Rencontré à Cotonou sur la plage de Tokplégbé, Dossou Etienne Bienvenu, un homme de la cinquantaine, marié et père de six enfants, assis sous un hangar, près du site des tortues marines de la zone, témoigne. « Il y a 17 ans, j’ai commencé mon bénévolat par le nettoyage de cette plage. Quand les tortues venaient pondre, elles sont tuées et consommées. Avec le soutien de Nature Tropicale ONG et de la Brigade de protection du littoral et de la lutte contre la pollution, je me suis engagé davantage dans la préservation de ces espèces. Je passe la nuit à la plage, je fais des patrouilles avec une équipe de quatre personnes à la recherche des tortues venues pondre. Ma première motivation, c’est la passion. Je n’ai pas de salaire à la fin du mois. Mais je fais ce travail avec fierté ». Sur une plage de Ouidah, une commune côtière du Bénin, située à l’ouest de Cotonou, Nicolas Alomasso, habitant du village Kouvènanfidé, Conseiller local, pêcheur et écogarde, lâche : « je suis un activiste de la protection des tortues marines. Je n’ai pas encore des avantages en militant pour la conservation des tortues depuis 2012. Mais je ne me décourage pas. Dans ma lignée, nous protégeons les tortues. Car, une tortue géante a sauvé un de mes ancêtres qui se noyait en haute mer, en le portant sur sa carapace jusqu’à la côte ». Nicolas, se confiant à Mongabay est assis à même le sol. Ce jour-là, la mer relativement calme laissait ses vagues bercées la plage de Kouvènanfidé. Quelques personnes, sous des cocotiers, s’offraient l’air marin. Un autre témoignage de sauvetage de tortue marine est rapporté par Houssou Amidou, pêcheur au port de pêche de Cotonou. « En 2009, à Sémè, un pêcheur lors de la pêche artisanale de sardinelles, a vu couler sa barque sous le poids des produits de pêche. Il était avec un de ses petits-enfants. Plus tard, d’autres pêcheurs, voyant une tortue qui flottait à la surface de la mer, ont réalisé proche du reptile que c’est un enfant qu’il y avait sur la carapace de la tortue. Nous avons pu le sauver. J’ai compris depuis ce jour qu’une tortue peut sauver un pêcheur, qui se noie en mer. C’est l’une des motivations pour lesquelles je milite pour la protection des tortues marines », a-t-il dit avec enthousiasme.

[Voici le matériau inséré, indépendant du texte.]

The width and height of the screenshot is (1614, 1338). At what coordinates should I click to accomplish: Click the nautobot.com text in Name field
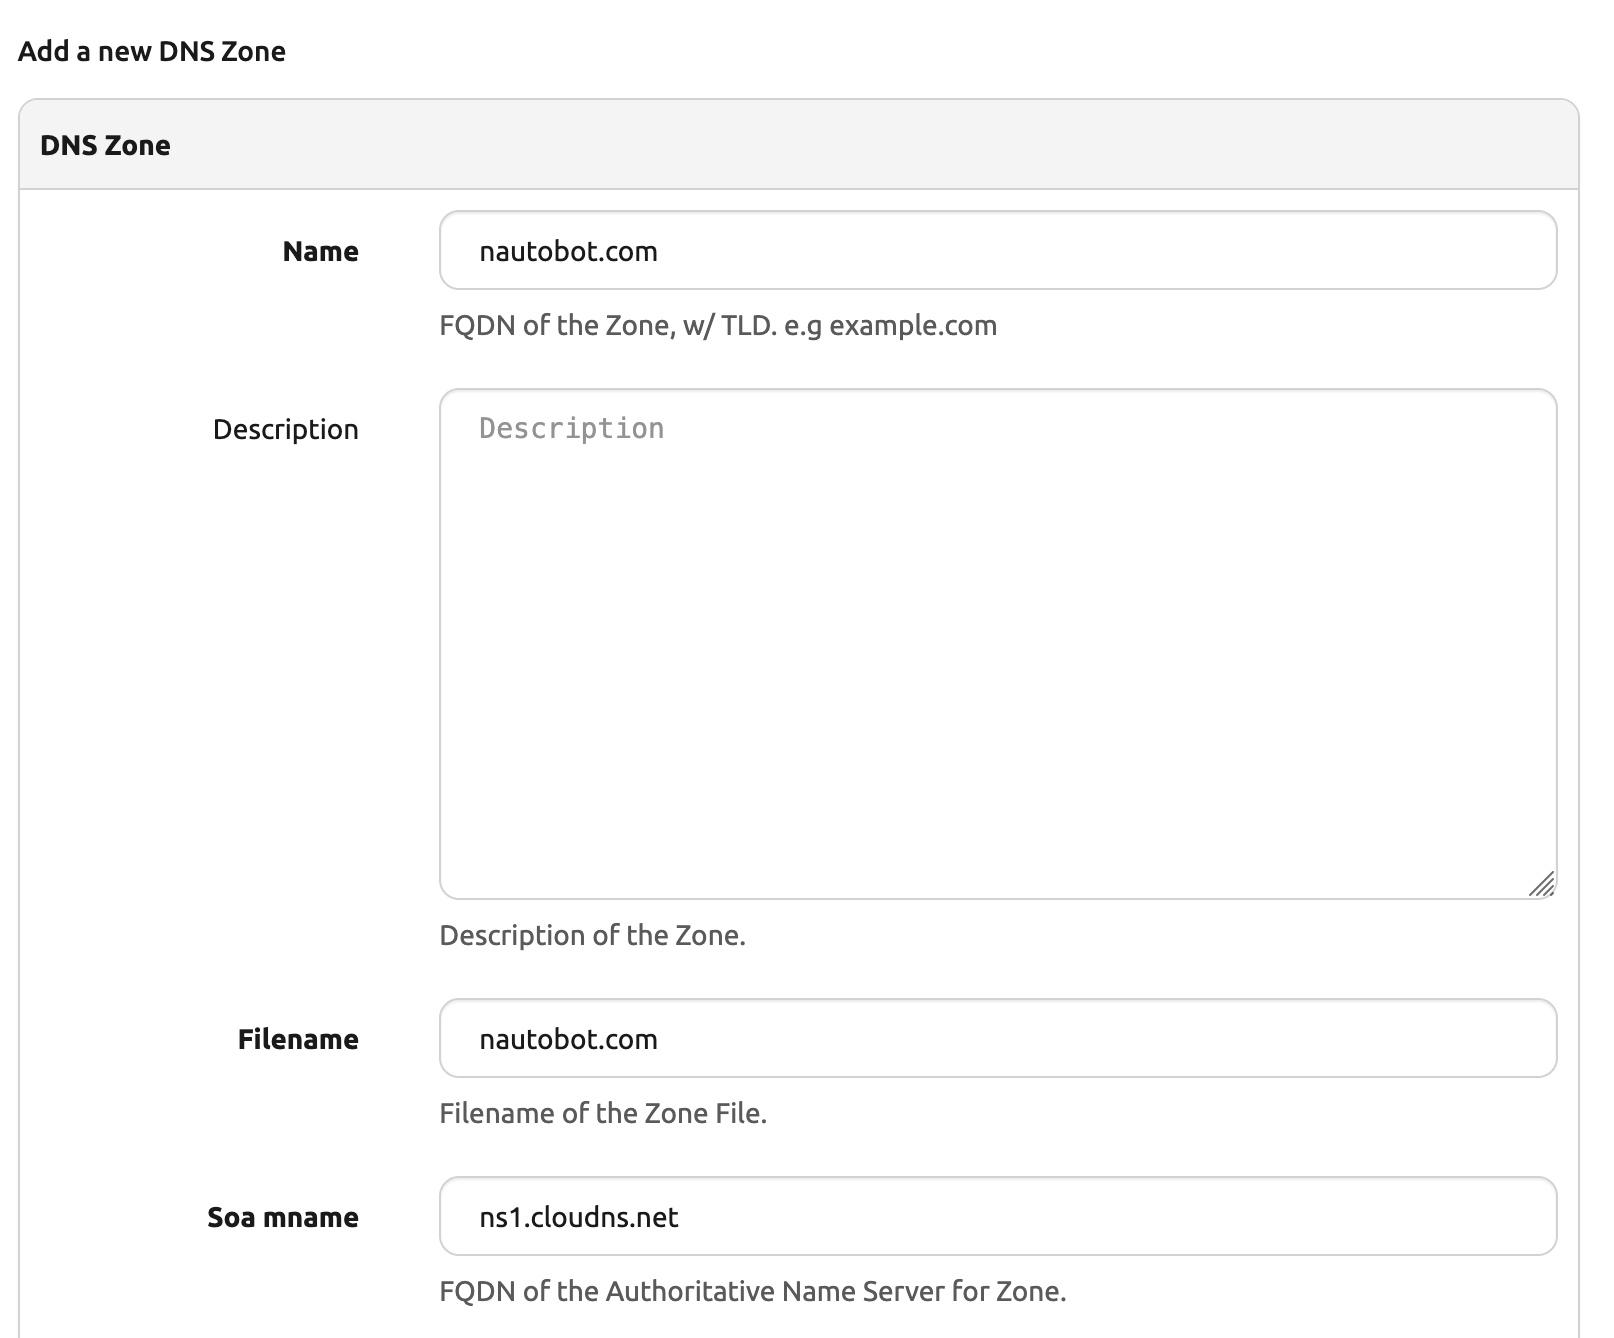tap(568, 251)
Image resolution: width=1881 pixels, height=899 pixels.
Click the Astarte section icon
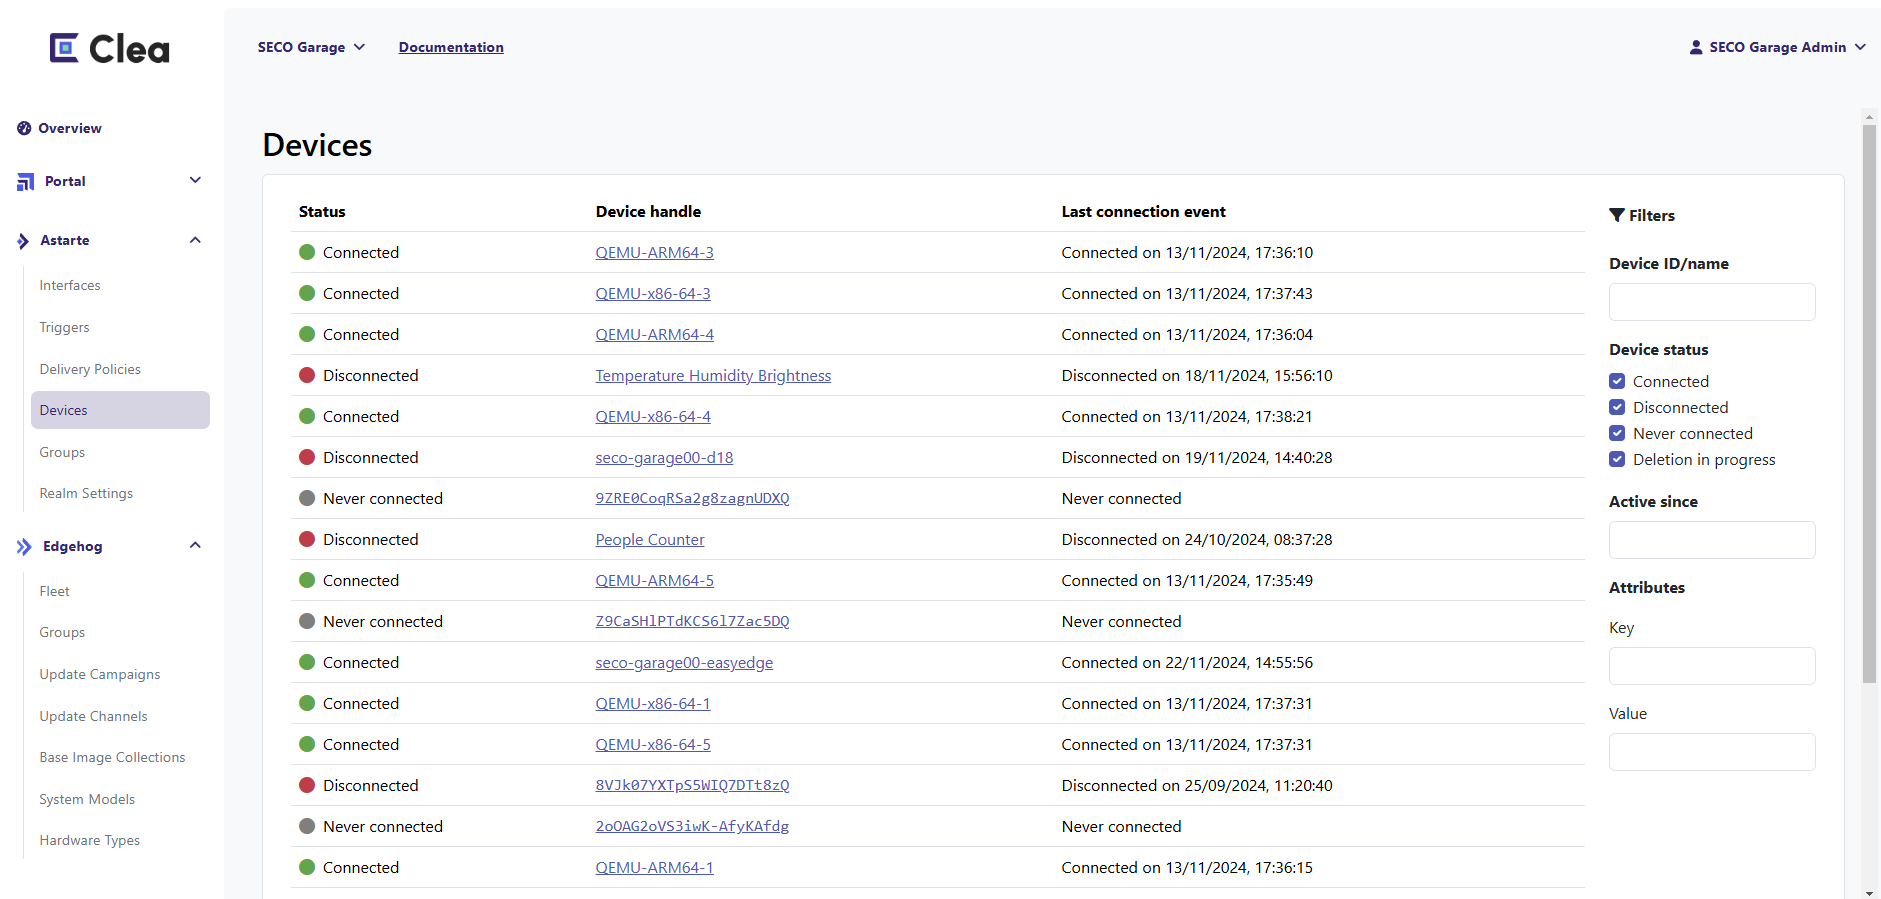pyautogui.click(x=23, y=241)
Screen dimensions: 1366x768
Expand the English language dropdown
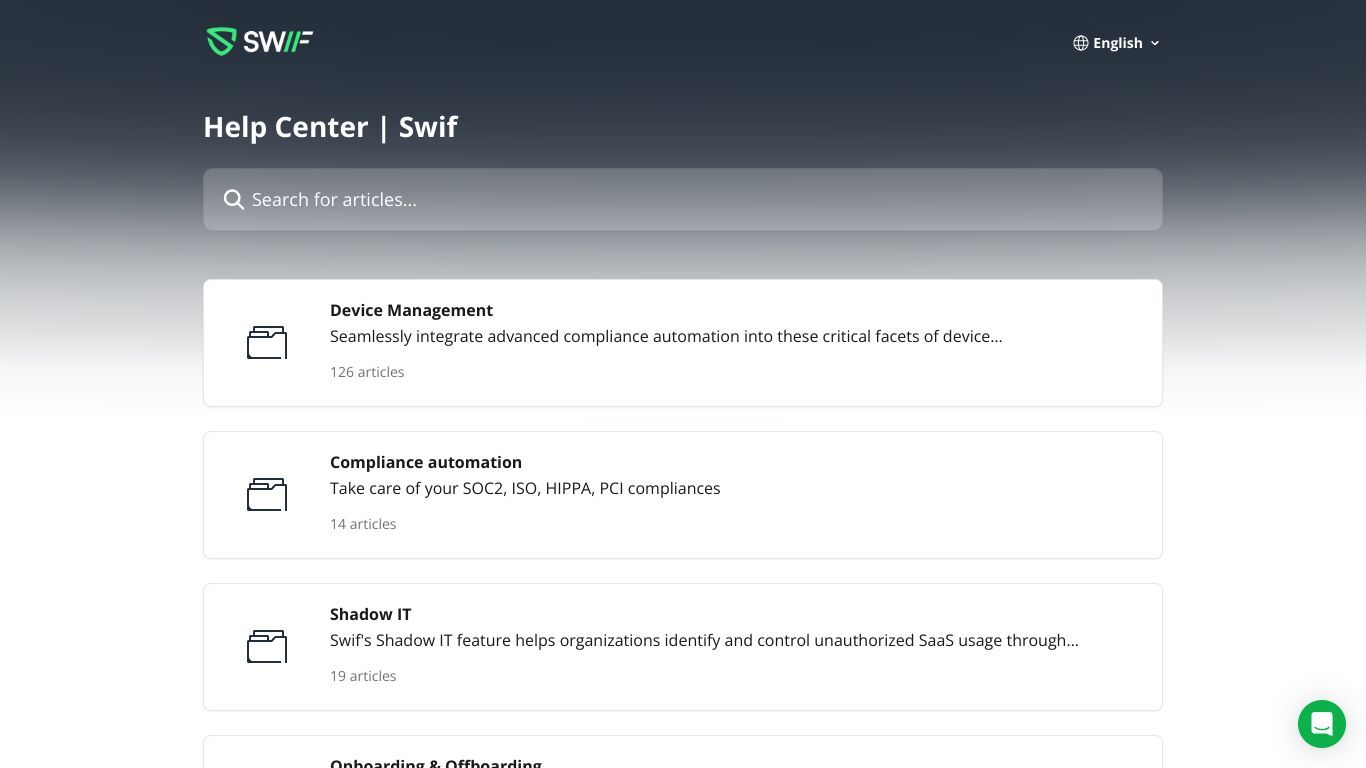(1117, 43)
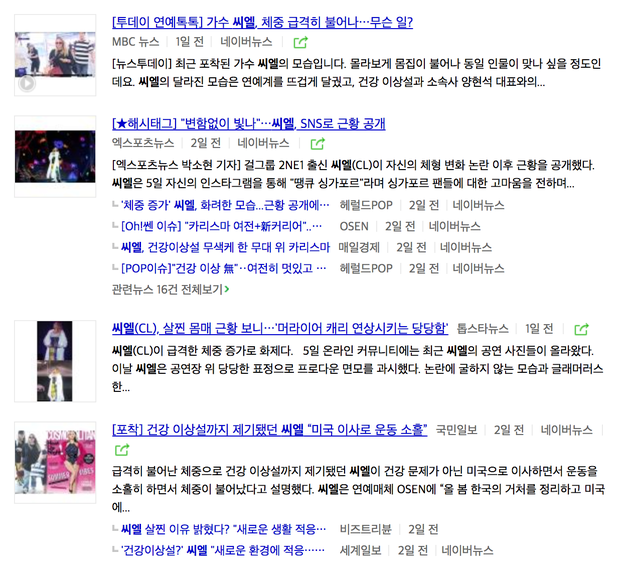Image resolution: width=630 pixels, height=565 pixels.
Task: Open related article '씨엘, 건강이상설 무색케 한 무대'
Action: click(x=225, y=247)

Des écogardes portant une tortue mère pour sa libération en mer sur la plage de Tokplégbé à Cotonou. Image de Nature Tropicale ONG avec son aimable autorisation.

Alomasso poursuit : « en période de ponte, nous nous organisons pour faire deux patrouilles pédestre chaque nuit. Une première équipe de trois ou quatre personnes parcourt la plage de 20 heures à 23 heures. Une deuxième patrouille commence de 3 heures du matin à 6 heures. Ces mouvements nous permettent de vérifier s’il y a de traces montrant le passage des tortues venues pondre ». A l’en croire, chaque équipe de patrouille est munie de sceaux en plastique, de pince, de bague, de torche, de gangs. Ils sont formés pour renseigner des fiches sur chaque espèce, faire la mensuration, poser de bague, et libérer la tortue mère en mer. A la découverte de nids de ponte, les œufs sont minutieusement collectés dans des sceaux et l’incubation est faite sur un site aménagé à l’abri des prédateurs dans les encablures sur la plage. « Quand nous collectons les œufs, nous surveillons les sites d’incubation. Après 45 ou 60 jours selon l’espèce, les bébés naissent. Nous devons être présents, collecter les bébés et les sécuriser avant de les libérer en mer sept jours plus tard », dit Auguste. Les écogardes sensibilisent aussi les riverains sur la préservation des tortues marines. Ils font des investigations et dénoncent les suspects aux agents assermentés.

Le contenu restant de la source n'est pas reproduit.